RECORDS PROVIDED:

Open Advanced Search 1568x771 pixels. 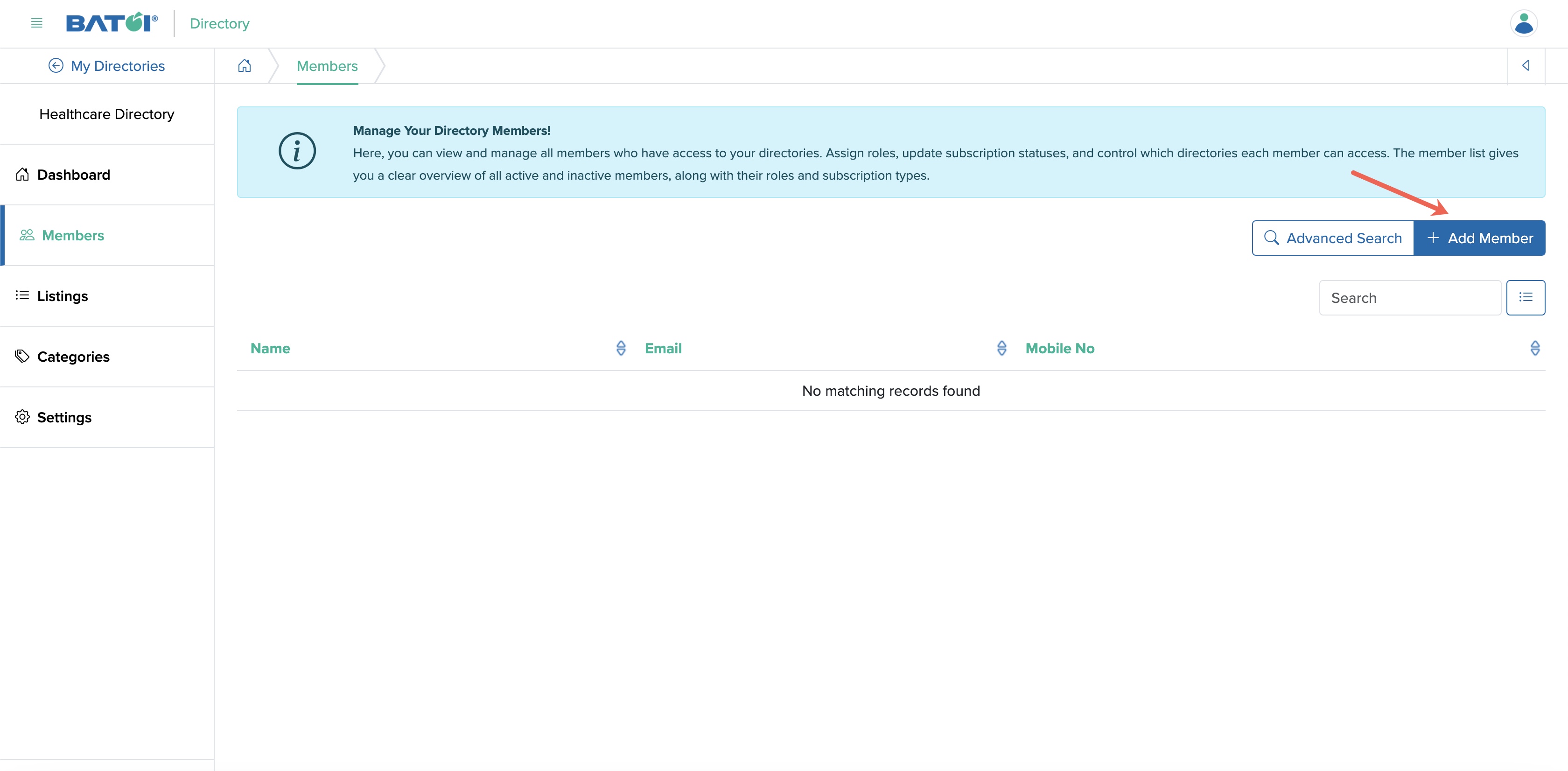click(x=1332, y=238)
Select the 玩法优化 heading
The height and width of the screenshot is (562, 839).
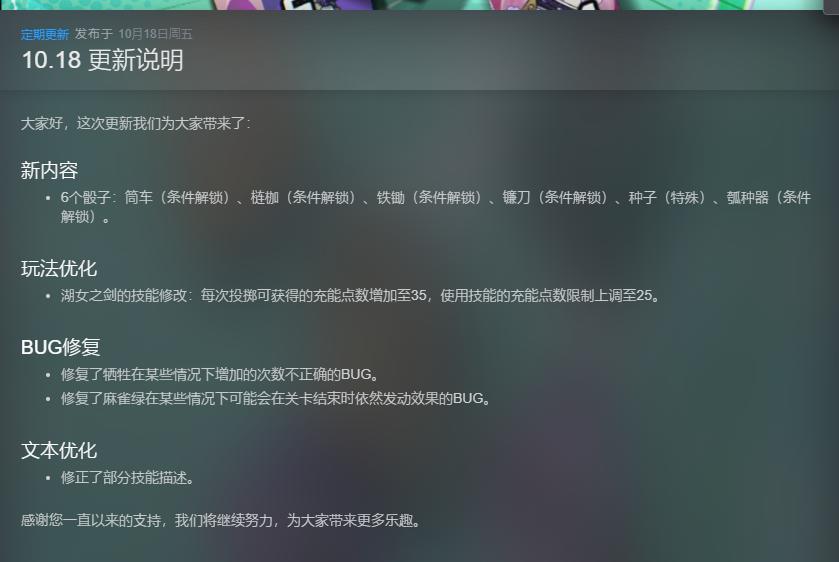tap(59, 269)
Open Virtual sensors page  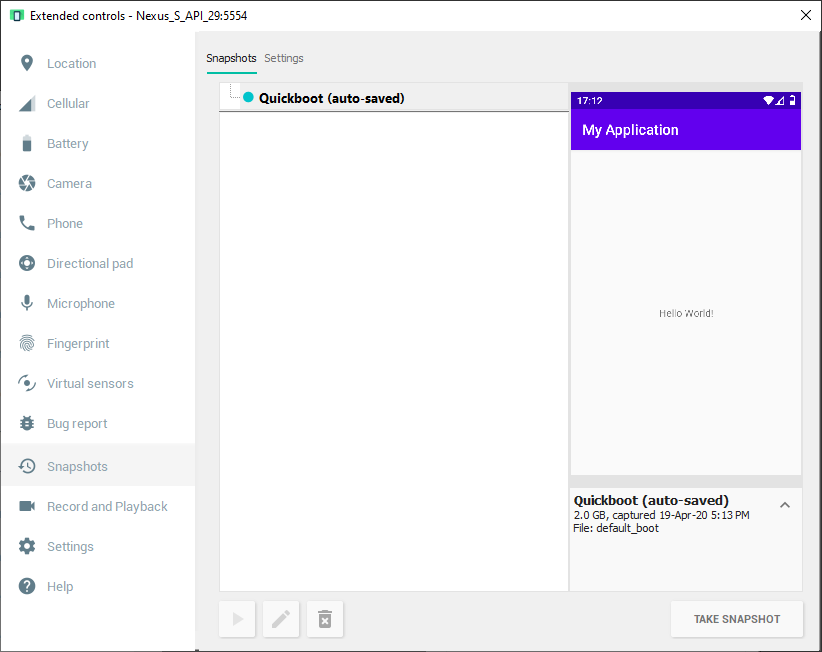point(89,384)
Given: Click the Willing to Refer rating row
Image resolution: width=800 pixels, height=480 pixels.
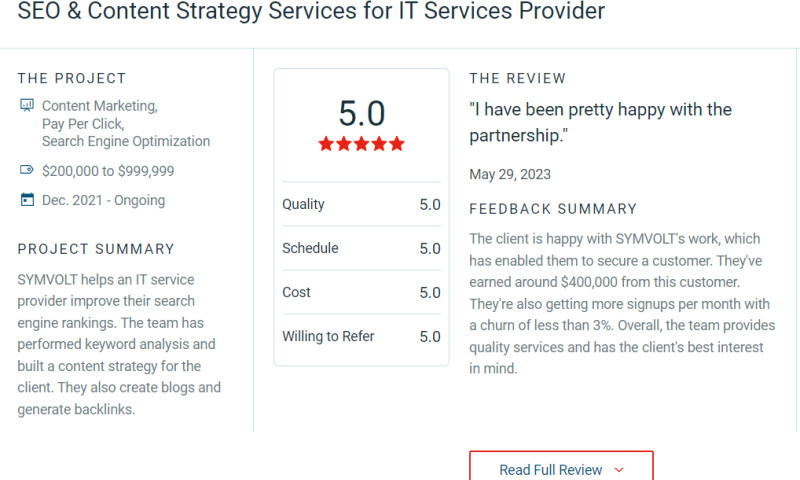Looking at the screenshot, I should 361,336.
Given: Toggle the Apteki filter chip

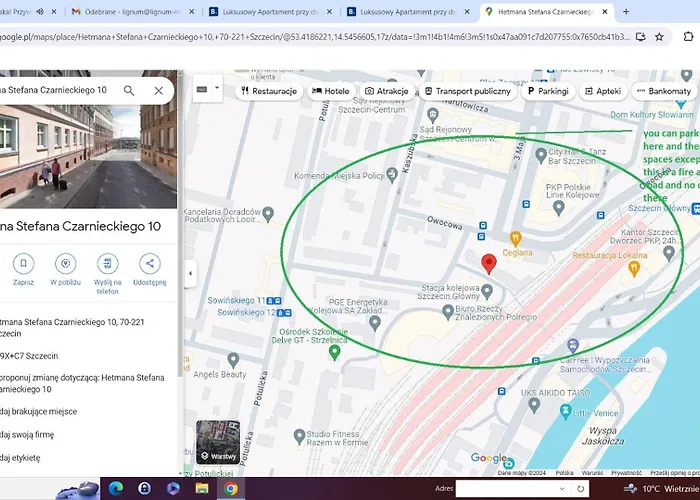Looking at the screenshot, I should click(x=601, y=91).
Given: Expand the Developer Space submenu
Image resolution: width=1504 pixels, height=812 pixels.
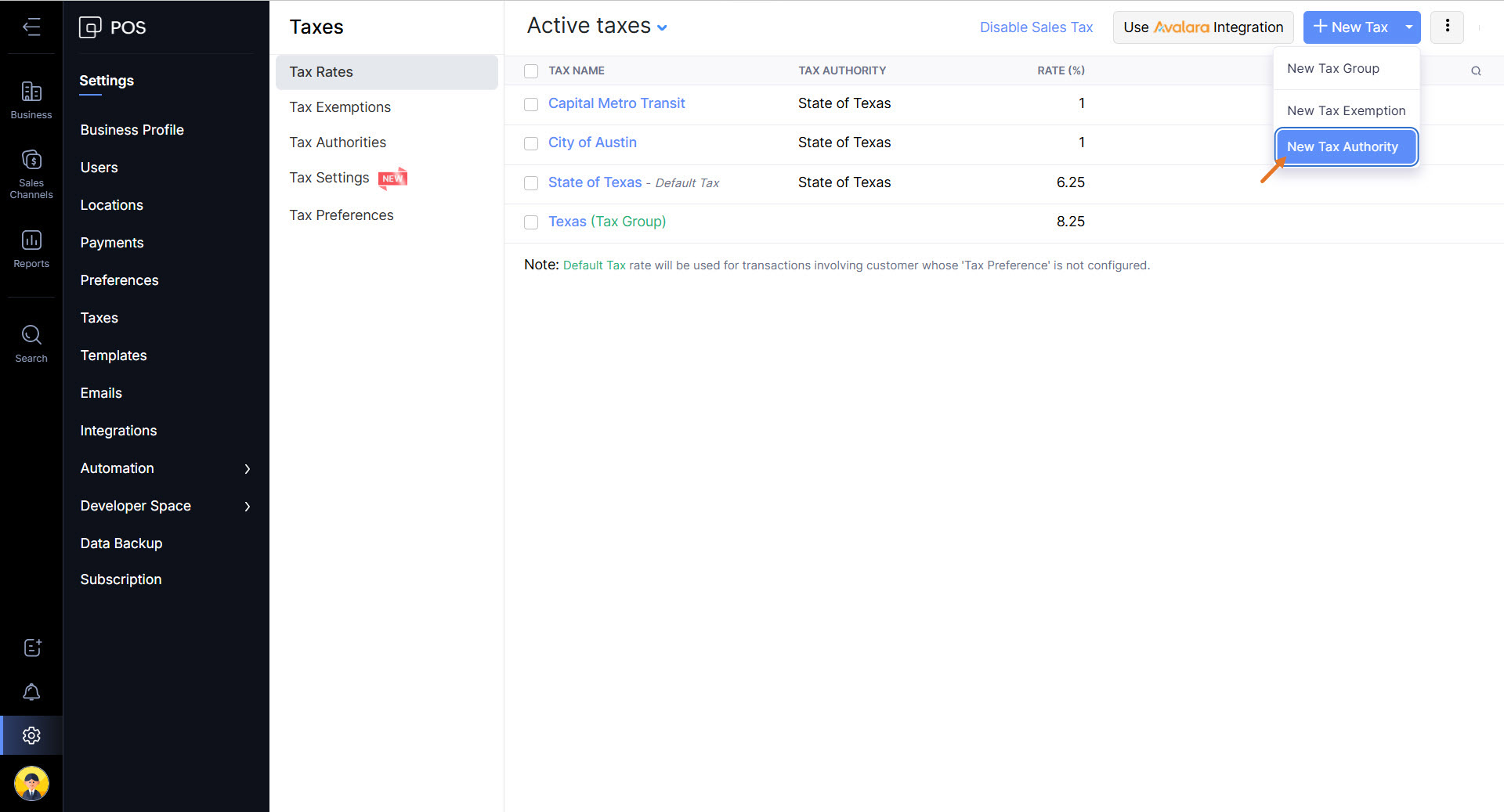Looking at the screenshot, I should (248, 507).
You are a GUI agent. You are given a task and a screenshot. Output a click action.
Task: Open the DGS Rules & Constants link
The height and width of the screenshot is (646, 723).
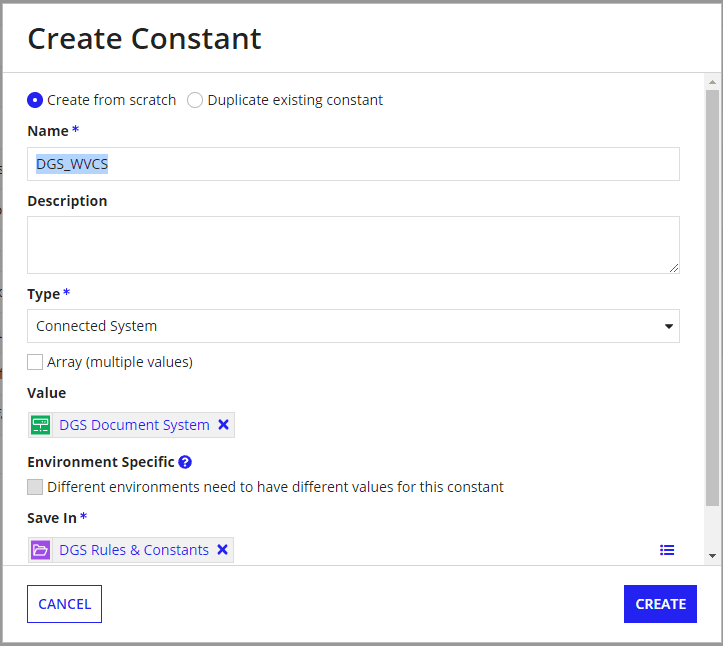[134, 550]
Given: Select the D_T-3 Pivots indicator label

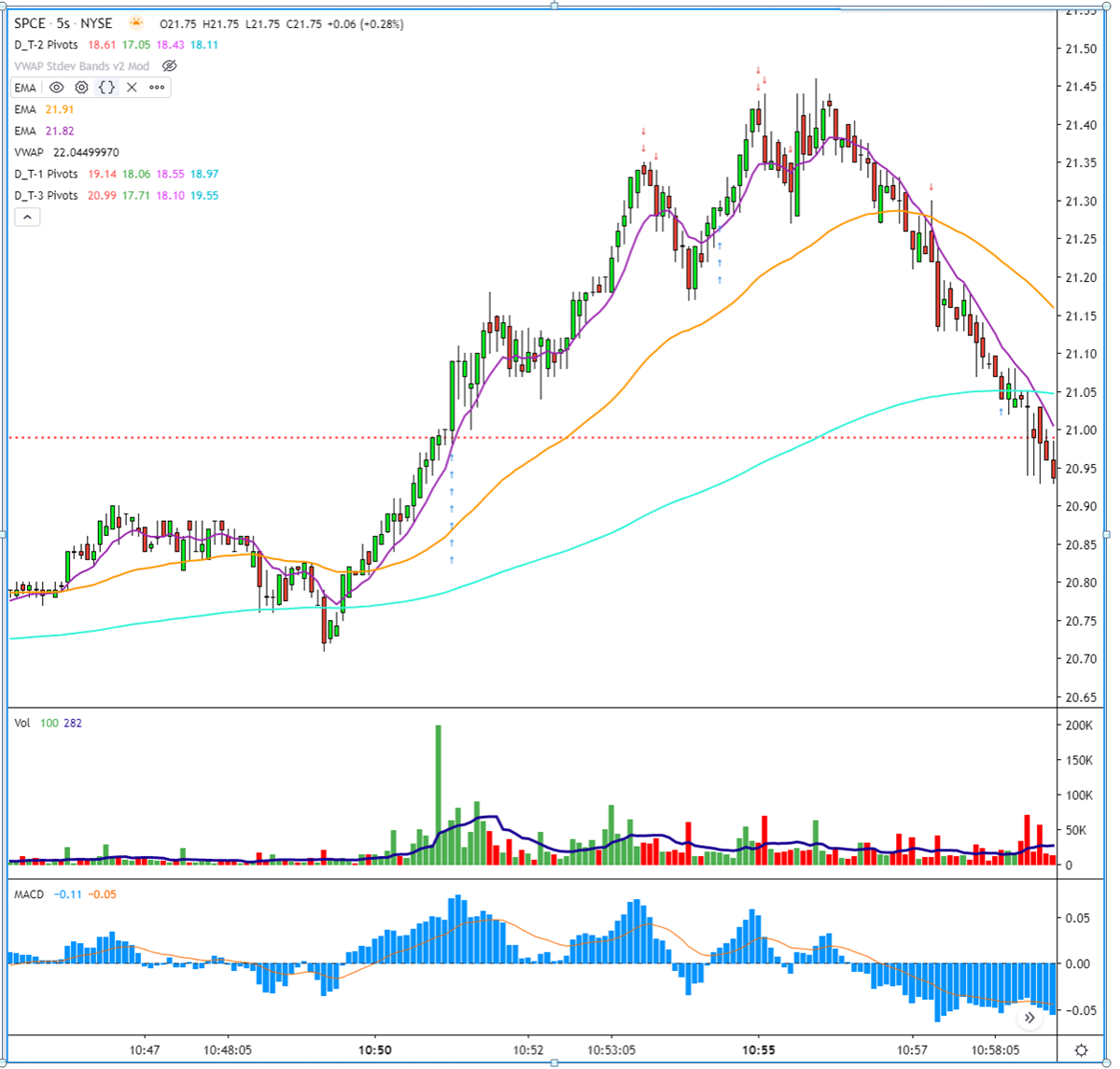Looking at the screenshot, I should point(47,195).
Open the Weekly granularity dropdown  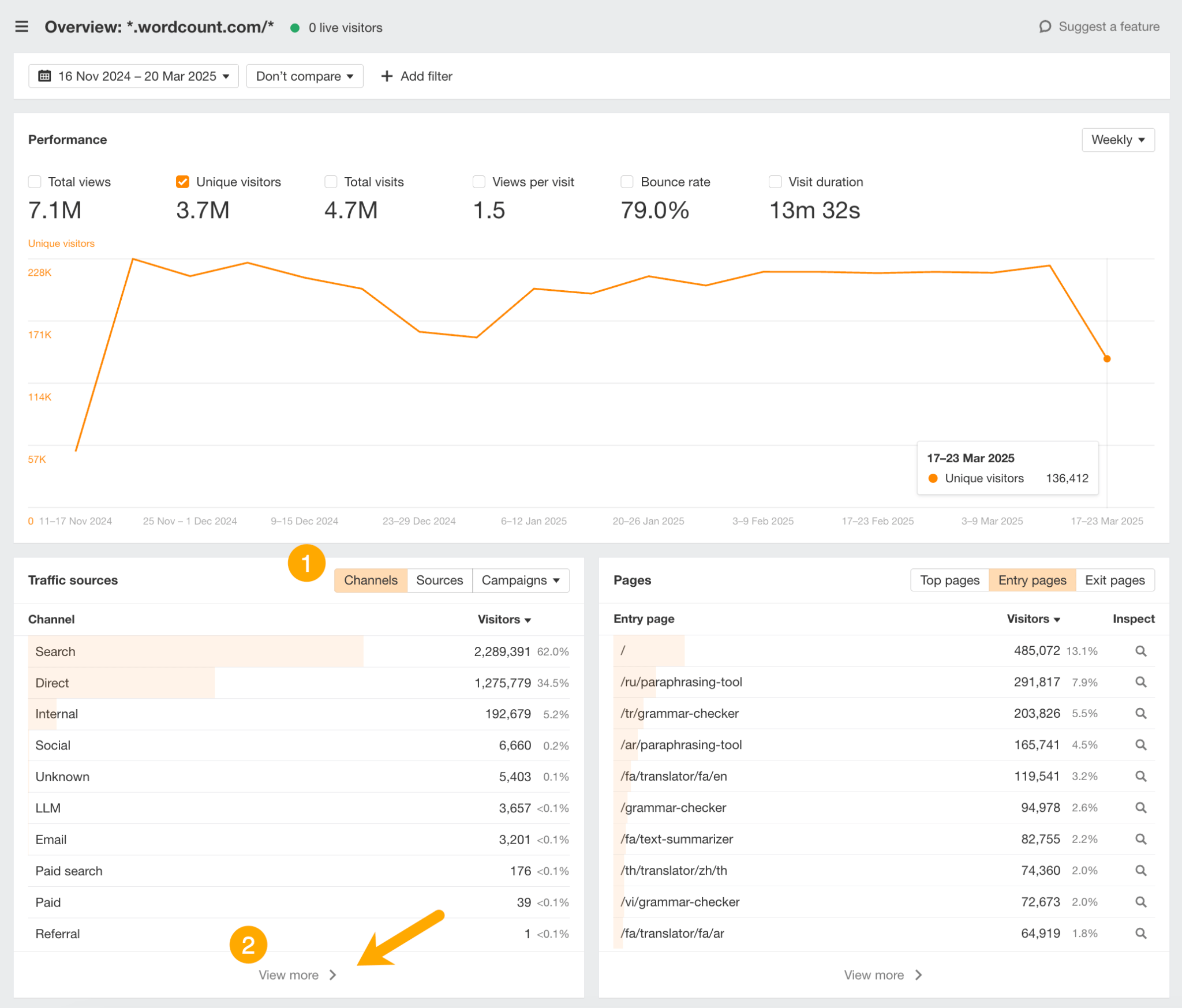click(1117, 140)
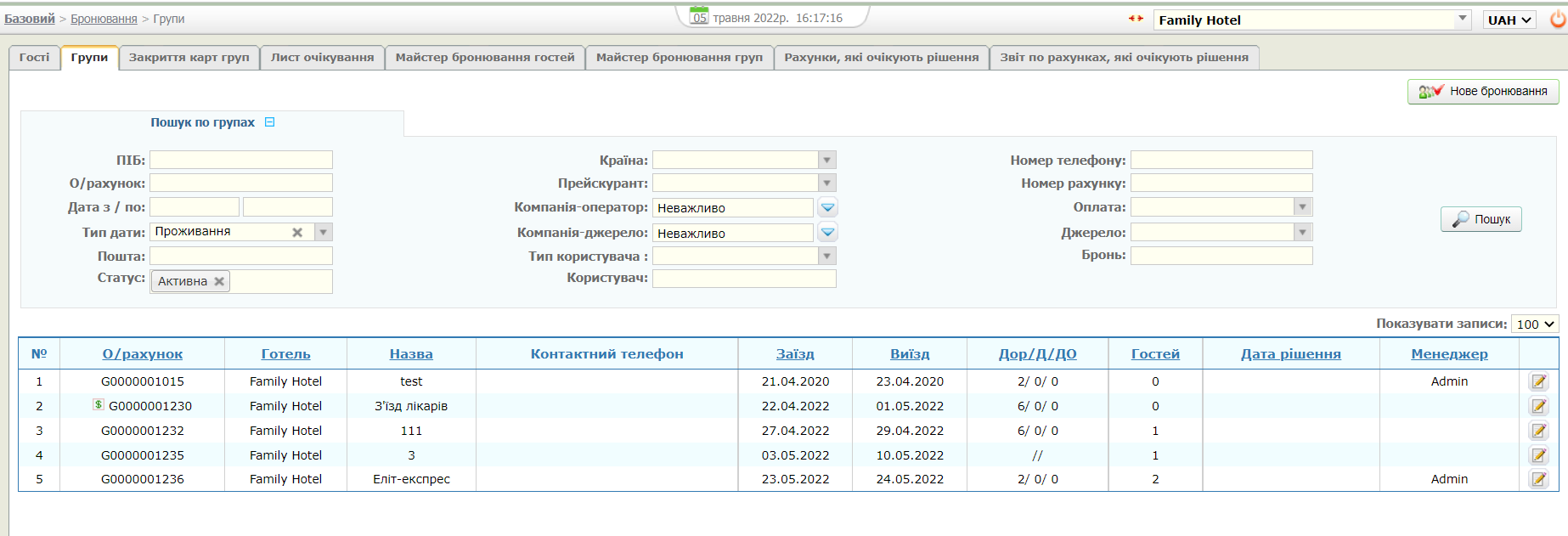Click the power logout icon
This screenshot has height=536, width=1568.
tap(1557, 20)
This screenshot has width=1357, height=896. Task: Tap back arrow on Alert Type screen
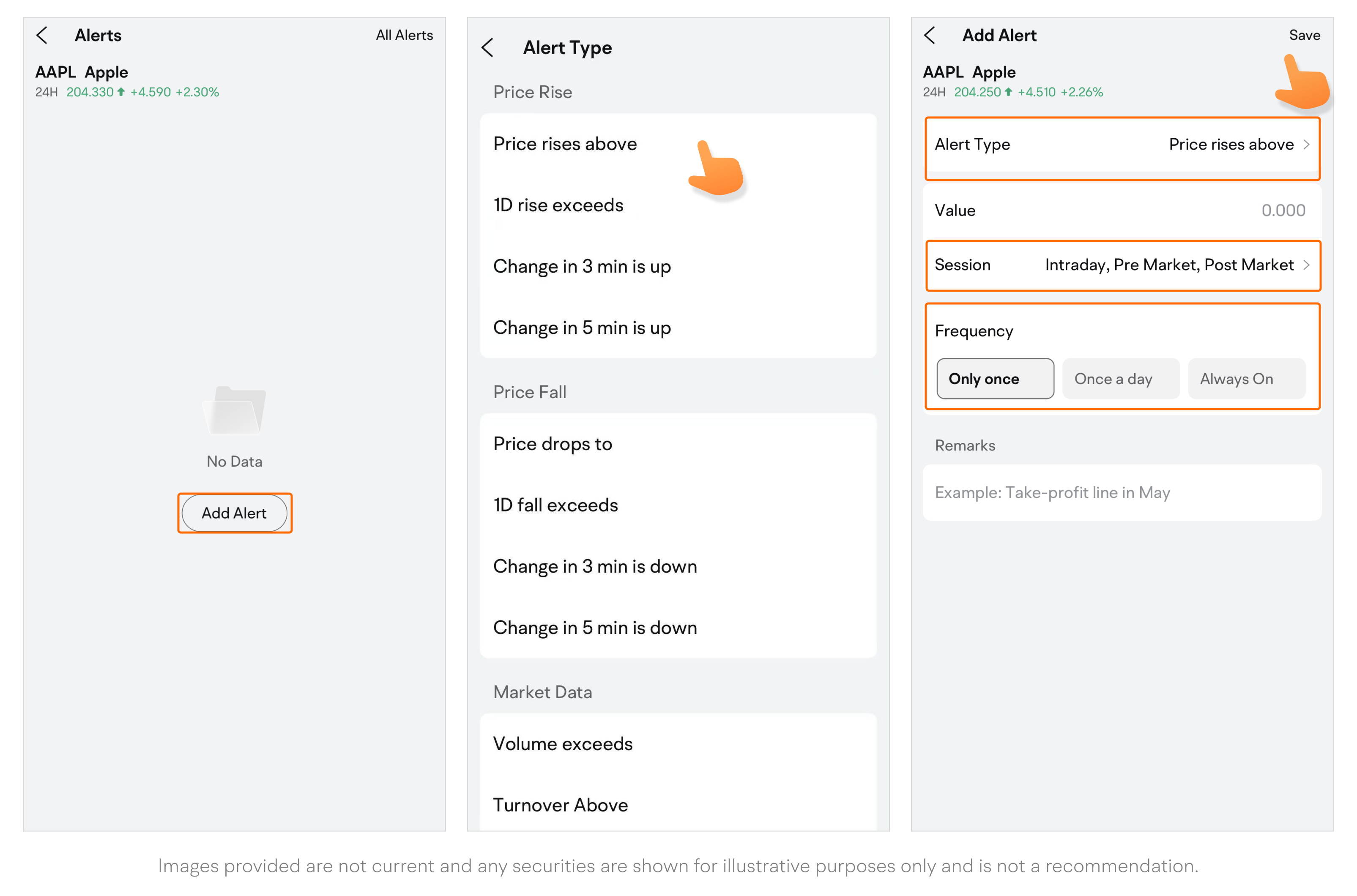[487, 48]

WHAT NEEDS TO BE DONE: Set down again, unchanged, the records starting with the line that contains "You are a GUI" and going on through the line that contains "Looking at the screenshot, I should point(47,195).", with both of those lines included. Omit the pictures from your answer.

SOLUTION TO THE EXERCISE:
You are a GUI agent. You are given a task and a screenshot. Output a click action.
Task: Open the DGS Rules & Constants link
The height and width of the screenshot is (646, 723).
[134, 550]
Given: Select the D_T-3 Pivots indicator label

Looking at the screenshot, I should point(47,195).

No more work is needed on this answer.